Full valuation guide for Same-Day Delivery CompanySame-Day Delivery Company acquisitions are SBA 7(a) eligible, meaning buyers can finance up to 90% of the purchase price. This expands the qualified buyer pool significantly and allows first-time acquirers to close with 10% down. Typical SBA terms run 10 years at prime + 2.75%. Sellers are often asked to carry a 5–10% note alongside SBA financing to satisfy the lender's equity requirement.
Typical acquirer profile for this segment
Strategic acquirers such as regional logistics roll-ups or last-mile platforms, SBA-backed individual buyers with operations or logistics backgrounds, or private equity-backed holding companies building geographic density in urban delivery markets
What to investigate before buying a Same-Day Delivery Company business
Seller Intelligence
Who sells Same-Day Delivery Company businesses?
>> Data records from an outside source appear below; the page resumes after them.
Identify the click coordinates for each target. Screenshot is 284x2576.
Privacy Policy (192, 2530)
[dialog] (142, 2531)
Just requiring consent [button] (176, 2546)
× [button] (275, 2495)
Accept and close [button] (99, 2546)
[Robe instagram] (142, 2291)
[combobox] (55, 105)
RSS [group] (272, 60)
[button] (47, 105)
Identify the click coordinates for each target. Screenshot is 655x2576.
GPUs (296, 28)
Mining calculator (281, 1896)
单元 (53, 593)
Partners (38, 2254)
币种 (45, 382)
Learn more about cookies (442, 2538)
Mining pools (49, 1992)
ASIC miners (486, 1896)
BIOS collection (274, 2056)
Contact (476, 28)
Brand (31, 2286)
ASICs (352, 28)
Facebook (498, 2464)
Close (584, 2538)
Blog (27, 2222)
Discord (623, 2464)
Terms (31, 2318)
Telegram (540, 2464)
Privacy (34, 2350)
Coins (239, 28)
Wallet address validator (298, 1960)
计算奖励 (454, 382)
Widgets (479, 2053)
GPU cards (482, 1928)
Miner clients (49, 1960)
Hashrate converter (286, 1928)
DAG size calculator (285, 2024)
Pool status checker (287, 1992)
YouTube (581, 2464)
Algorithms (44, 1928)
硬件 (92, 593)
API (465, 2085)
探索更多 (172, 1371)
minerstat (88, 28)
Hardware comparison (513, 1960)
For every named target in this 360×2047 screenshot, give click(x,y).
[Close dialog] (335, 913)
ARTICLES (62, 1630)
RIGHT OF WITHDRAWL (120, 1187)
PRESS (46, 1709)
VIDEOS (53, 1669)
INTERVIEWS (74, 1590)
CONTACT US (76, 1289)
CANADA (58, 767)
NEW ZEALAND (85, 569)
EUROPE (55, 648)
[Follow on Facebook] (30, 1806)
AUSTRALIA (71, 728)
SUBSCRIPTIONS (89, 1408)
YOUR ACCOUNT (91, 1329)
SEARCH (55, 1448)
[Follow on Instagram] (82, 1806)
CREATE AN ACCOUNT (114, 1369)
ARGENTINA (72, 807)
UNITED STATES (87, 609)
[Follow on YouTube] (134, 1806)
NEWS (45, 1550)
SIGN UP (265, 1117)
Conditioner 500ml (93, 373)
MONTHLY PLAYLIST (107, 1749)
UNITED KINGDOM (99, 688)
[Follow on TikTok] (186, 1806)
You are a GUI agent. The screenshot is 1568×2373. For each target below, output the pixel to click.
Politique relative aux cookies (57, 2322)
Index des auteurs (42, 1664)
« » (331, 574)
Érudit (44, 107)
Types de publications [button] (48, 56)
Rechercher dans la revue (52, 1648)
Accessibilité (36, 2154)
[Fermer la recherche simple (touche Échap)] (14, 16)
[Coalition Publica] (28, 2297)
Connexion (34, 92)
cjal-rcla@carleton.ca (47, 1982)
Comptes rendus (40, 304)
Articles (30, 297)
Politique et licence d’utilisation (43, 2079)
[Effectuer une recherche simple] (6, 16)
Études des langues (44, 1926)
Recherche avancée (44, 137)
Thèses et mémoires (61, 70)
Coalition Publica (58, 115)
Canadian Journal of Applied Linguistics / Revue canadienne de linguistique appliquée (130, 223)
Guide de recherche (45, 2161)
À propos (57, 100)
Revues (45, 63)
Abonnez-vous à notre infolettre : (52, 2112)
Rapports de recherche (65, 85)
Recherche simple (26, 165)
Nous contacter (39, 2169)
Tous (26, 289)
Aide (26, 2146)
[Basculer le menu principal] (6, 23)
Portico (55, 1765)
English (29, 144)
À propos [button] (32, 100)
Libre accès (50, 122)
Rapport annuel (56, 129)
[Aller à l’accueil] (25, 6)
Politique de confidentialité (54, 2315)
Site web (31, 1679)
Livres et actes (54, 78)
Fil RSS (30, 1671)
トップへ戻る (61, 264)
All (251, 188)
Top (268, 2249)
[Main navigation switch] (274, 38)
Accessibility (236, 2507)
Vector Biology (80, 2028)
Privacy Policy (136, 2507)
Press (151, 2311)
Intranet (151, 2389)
Owner-operators in their 50s–60s approaching retirement, founders who built a regional delivery network and are facing technology disruption or driver shortages, and entrepreneurs who rode the e-commerce wave but lack capital to scale further
Typical exit timeline: 12–18 months
Same-Day Delivery Company businesses in the $1M–$5M revenue range typically sell for 2.5–4.5× EBITDA. Minimum $500K SDE or EBITDA, established commercial client base with contracts of 12+ months, fleet of owned or leased vehicles, documented delivery routes, clean DOT compliance record, and revenue between $1M–$5M with 10–20% EBITDA margins
Same-Day Delivery Company businesses typically trade at 2.5–4.5× EBITDA in the lower middle market. The market is highly fragmented with growing demand, which supports premium multiples.
Same-Day Delivery Company businesses are SBA 7(a) eligible, making them accessible to first-time buyers. SBA 7(a) loan financing 80–90% of purchase price with 10–20% seller note or buyer equity injection, full ownership transfer at close
Key due diligence areas include: Driver classification status and compliance with DOL independent contractor rules to assess litigation exposure; Customer contract terms, renewal clauses, and concentration analysis across top 5 clients; Fleet condition, ownership vs. lease structure, maintenance logs, and replacement timeline; DOT authority, insurance history, accident records, and regulatory compliance documentation; Dispatch and route optimization technology stack, software licensing, and integration capabilities.